Терзания и страсти здесь тоже есть, но описаны они ироническим пером. Нелепый герой новеллы, приземистый и толстощекий байронист Гарнье, влюблен беззаветно и безответно в даму в оранжевом платье, которую не может узнать, когда она появляется на прогулке в другом наряде; он вступает в «дискуссии» со своим конем, а нелепыми выходками в гостях у возлюбленной доводит ее до беды — но против ожидания все кончается хорошо. Сюжет на грани абсурда.
Это другая Санд, веселая, смешливая, описывающая возлюбленную героя так: «рот до ушей и лоб до затылка», издевающаяся над романтическими штампами, прежде всего над всеобщим стремлением подражать Байрону, хотя Шатобриан в 1833 году совершенно всерьез предрекал ей самой, что она станет «лордом Байроном Франции».
И это другой романтизм (он тоже существовал, и не только в Германии Гофмана и Тика) — иронический, чуждающийся пафоса и выспренности.

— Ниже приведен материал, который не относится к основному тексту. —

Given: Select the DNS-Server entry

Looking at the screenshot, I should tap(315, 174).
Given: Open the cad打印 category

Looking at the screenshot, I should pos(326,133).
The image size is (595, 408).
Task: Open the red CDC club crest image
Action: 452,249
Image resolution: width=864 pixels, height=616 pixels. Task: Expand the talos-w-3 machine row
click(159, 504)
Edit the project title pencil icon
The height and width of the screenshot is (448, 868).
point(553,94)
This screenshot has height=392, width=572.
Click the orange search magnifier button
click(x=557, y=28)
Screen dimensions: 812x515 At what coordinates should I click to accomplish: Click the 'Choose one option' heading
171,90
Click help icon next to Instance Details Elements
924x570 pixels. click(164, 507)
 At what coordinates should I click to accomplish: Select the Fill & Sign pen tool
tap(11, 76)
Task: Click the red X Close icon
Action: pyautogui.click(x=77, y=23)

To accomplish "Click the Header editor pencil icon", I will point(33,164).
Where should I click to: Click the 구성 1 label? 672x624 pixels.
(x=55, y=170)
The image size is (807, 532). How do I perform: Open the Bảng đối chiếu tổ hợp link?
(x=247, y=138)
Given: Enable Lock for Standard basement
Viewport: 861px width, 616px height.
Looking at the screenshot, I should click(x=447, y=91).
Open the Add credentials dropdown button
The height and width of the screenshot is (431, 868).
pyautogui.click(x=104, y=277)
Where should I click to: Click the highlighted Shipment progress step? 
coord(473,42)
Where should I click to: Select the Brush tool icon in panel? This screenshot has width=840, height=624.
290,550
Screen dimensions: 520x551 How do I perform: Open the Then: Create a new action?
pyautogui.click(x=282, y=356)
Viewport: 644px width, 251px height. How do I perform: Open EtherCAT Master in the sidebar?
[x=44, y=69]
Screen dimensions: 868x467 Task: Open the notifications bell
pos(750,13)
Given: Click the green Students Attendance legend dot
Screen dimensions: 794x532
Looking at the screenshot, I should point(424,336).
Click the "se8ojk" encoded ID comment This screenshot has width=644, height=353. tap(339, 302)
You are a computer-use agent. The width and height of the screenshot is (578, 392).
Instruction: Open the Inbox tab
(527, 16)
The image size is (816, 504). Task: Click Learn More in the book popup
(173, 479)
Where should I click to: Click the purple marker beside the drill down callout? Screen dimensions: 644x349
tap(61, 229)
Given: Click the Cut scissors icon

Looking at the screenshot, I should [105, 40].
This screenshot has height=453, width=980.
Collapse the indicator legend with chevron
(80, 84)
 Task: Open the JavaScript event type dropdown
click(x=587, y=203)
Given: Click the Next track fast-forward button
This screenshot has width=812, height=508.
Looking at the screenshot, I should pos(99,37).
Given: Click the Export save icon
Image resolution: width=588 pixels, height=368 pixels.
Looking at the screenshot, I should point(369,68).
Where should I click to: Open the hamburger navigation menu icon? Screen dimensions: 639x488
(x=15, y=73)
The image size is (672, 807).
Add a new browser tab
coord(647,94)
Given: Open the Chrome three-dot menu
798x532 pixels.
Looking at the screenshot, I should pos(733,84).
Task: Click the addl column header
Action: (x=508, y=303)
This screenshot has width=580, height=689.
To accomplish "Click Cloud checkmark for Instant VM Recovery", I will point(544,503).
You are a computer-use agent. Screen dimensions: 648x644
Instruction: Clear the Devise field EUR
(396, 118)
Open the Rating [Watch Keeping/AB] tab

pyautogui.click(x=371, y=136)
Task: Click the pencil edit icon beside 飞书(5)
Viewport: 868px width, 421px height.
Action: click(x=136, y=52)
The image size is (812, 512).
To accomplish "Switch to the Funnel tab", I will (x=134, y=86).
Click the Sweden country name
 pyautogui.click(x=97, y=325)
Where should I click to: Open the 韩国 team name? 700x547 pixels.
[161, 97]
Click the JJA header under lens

Исследователи творчества Жорж Санд справедливо предполагают, что этот иронический тон — плод романа писательницы с Альфредом де Мюссе, который начался как раз летом 1833 года и полгода, до отъезда любовников в Венецию, протекал безоблачно и счастливо. Жорж Любен, издатель многотомной переписки Санд, считал, что она сочинила «Гарнье» именно в это время и что Мюссе «диктовал ей текст через плечо». Неслучайно в четвертом «Письме Дюпюи и Котоне» Мюссе «по-хозяйски» подхватывает новеллу Санд и без всяких ссылок вводит в свой текст студента Гарнье, который «мерзнет без дров и завтракает репой», но в мечтах блуждает по Венеции XVIII века, имея о ней, впрочем, крайне приблизительное представление.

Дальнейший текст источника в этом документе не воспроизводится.